- Условие задачи A
Переведите, пожалуйста, на английский язык предложение из текста о споре реалистов и либералов: «Хотя либералы и реалисты могли бы найти общие точки зрения, если они признают легитимность национальной государственности Российской Федерации, государственности России как республики».
- Условие задачи B
Во что, согласно тексту о споре реалистов и либералов, превращаются позиции либералов и реалистов, уводимые в бессознательное?

- Исходный текст
┏━━

И вот здесь нам надо сказать, что спор реалистов и либералов в интеллектуальной сфере, открыто, концептуально, без экивоков, без двусмысленностей, в России на самом деле вообще не ведется. Хотя, что самое интересное, таким образом эти две позиции — либералов и реалистов — уводятся в бессознательное, превращаются в какую-то своеобразную расовую борьбу.
Хотя либералы и реалисты могли бы найти общие точки зрения, если они признают легитимность национальной государственности Российской Федерации, государственности России как республики. Они должны были бы теоретически вести свои интеллектуальные споры, свои различные дебаты, обсуждать и общие принципиальные противоречия, и детали, в отношении интересов того общества, к которому они принадлежат. Это должно было бы составлять содержание, становой хребет науки международных отношений, экспертной полемики и одновременно быть представлено в политических институтах. То есть, на самом деле быть так же прозрачно или почти так же прозрачно, как обстоит дело в любом национальном государстве, в любой стране.

┗━━

Строки из набора данных
┏━━

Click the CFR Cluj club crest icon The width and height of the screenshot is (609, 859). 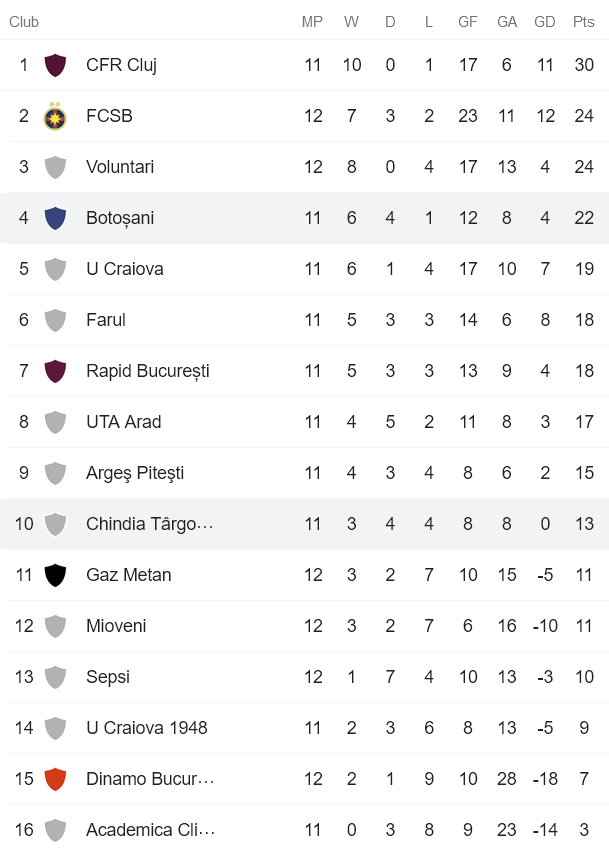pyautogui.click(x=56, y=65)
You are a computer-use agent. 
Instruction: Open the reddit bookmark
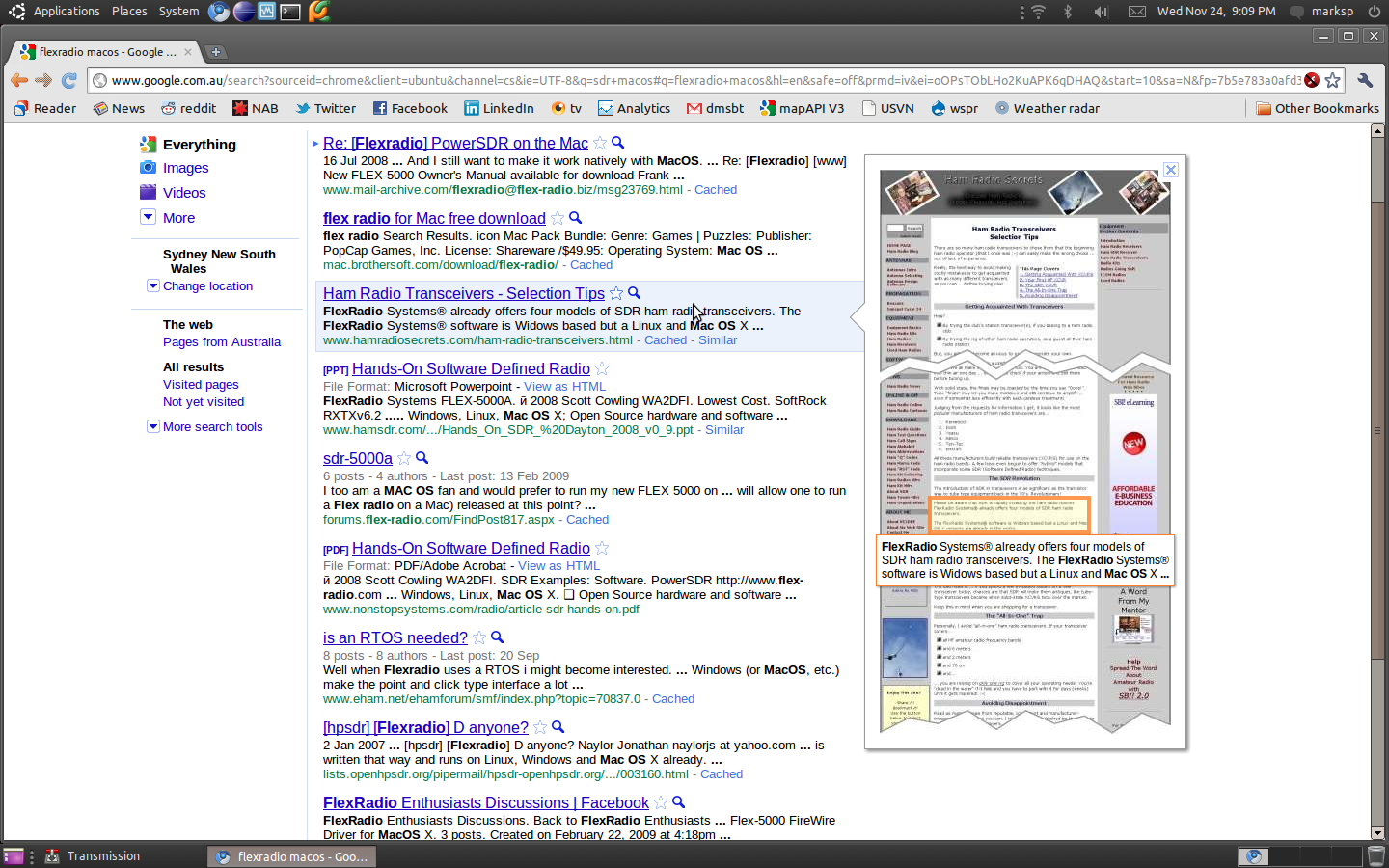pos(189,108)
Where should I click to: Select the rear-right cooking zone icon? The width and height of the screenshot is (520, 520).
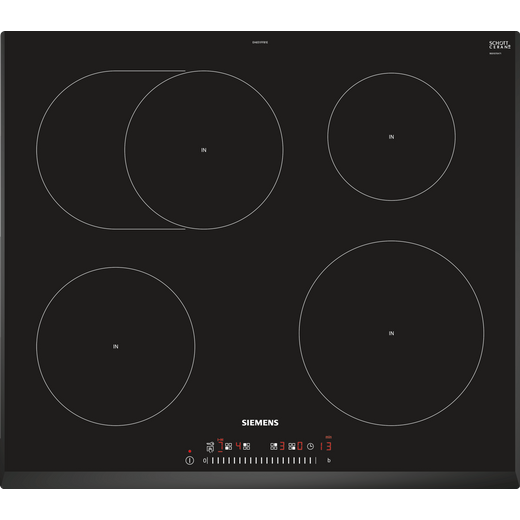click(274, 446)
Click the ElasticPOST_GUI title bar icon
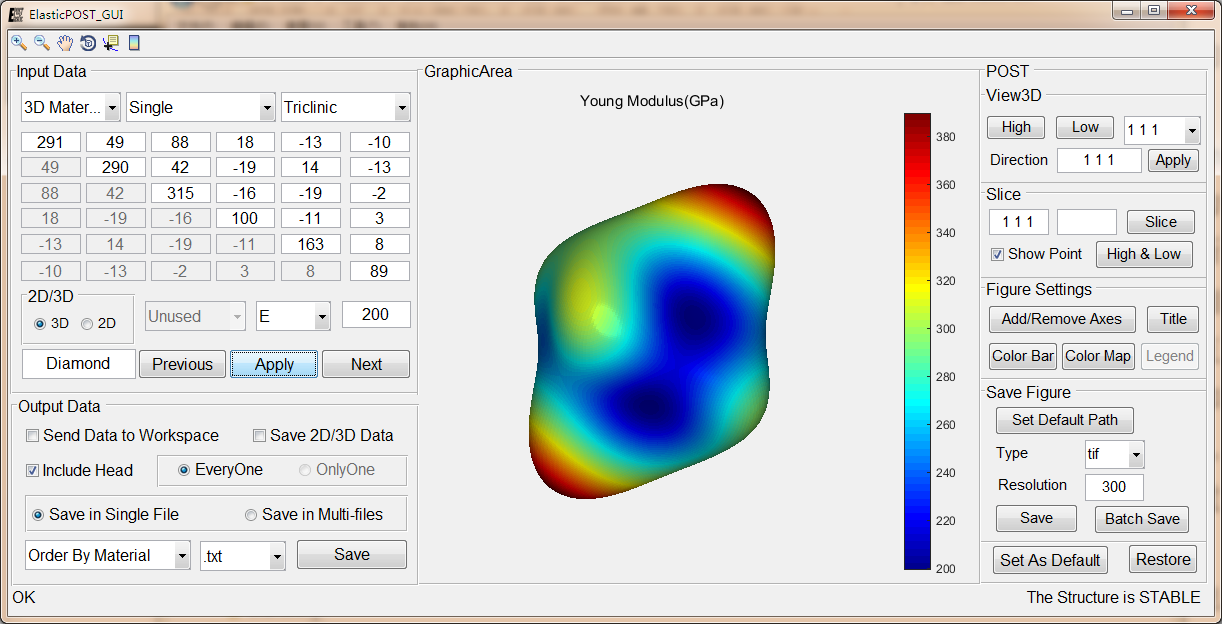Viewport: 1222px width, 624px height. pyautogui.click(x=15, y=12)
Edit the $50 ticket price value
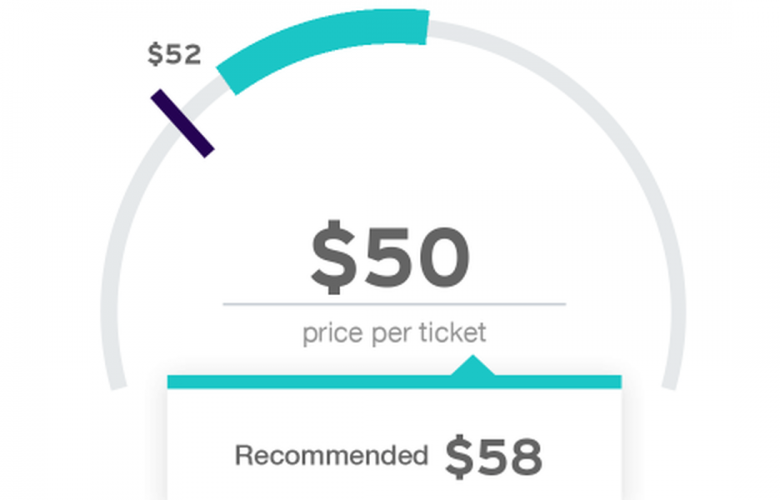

┗━━
┏━━

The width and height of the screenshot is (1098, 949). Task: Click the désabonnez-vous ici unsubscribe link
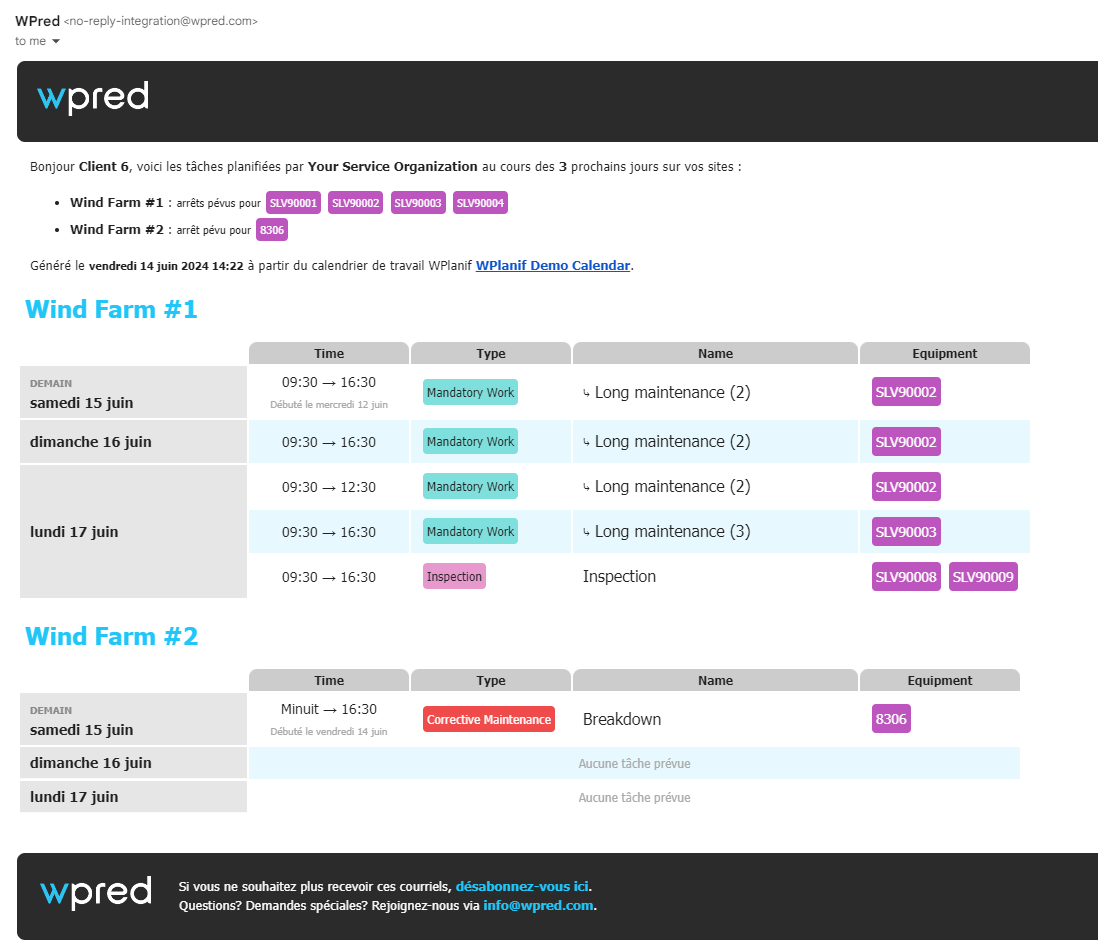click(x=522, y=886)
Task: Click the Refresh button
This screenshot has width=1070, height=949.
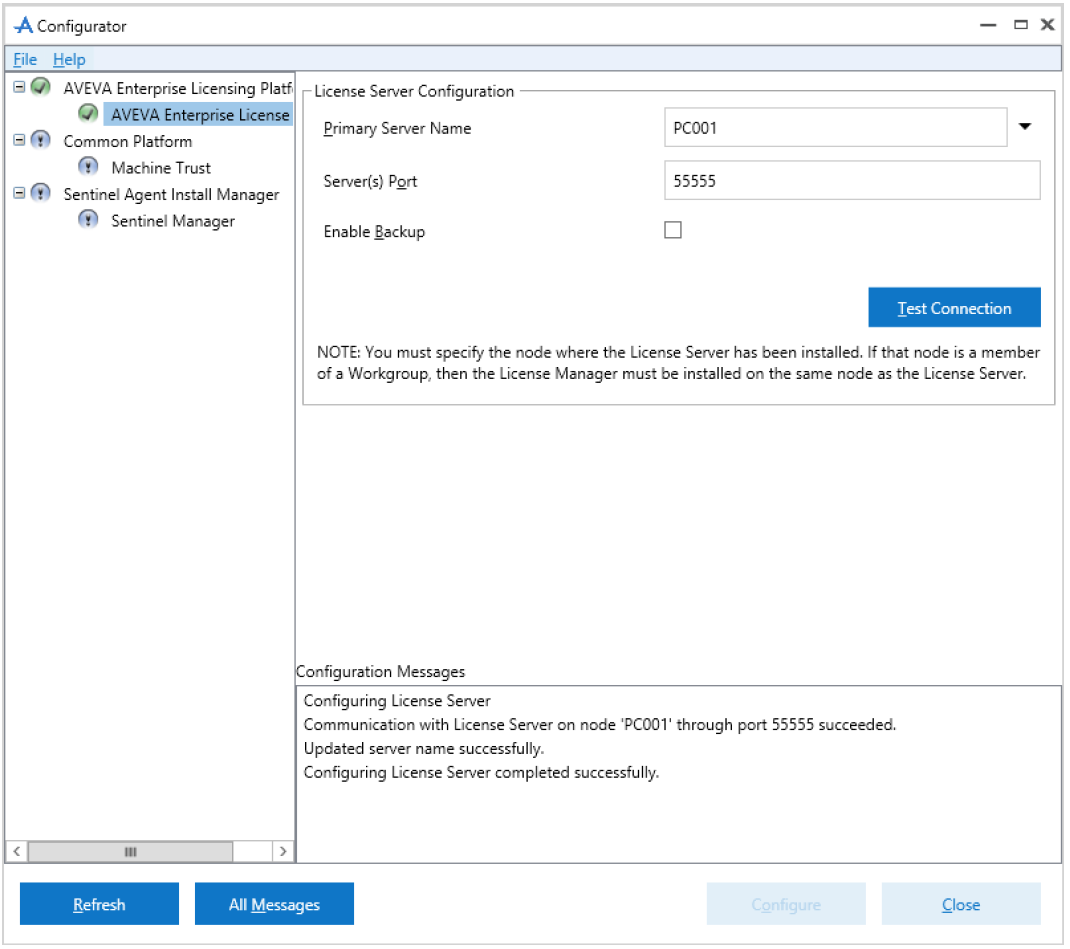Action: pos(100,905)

┗━━

- Результат выполнения A
Liberals and realists could, however, find common ground if they recognized the legitimacy of the national statehood of the Russian Federation, the statehood of Russia as a republic.

- Результат выполнения B
В своеобразную расовую борьбу.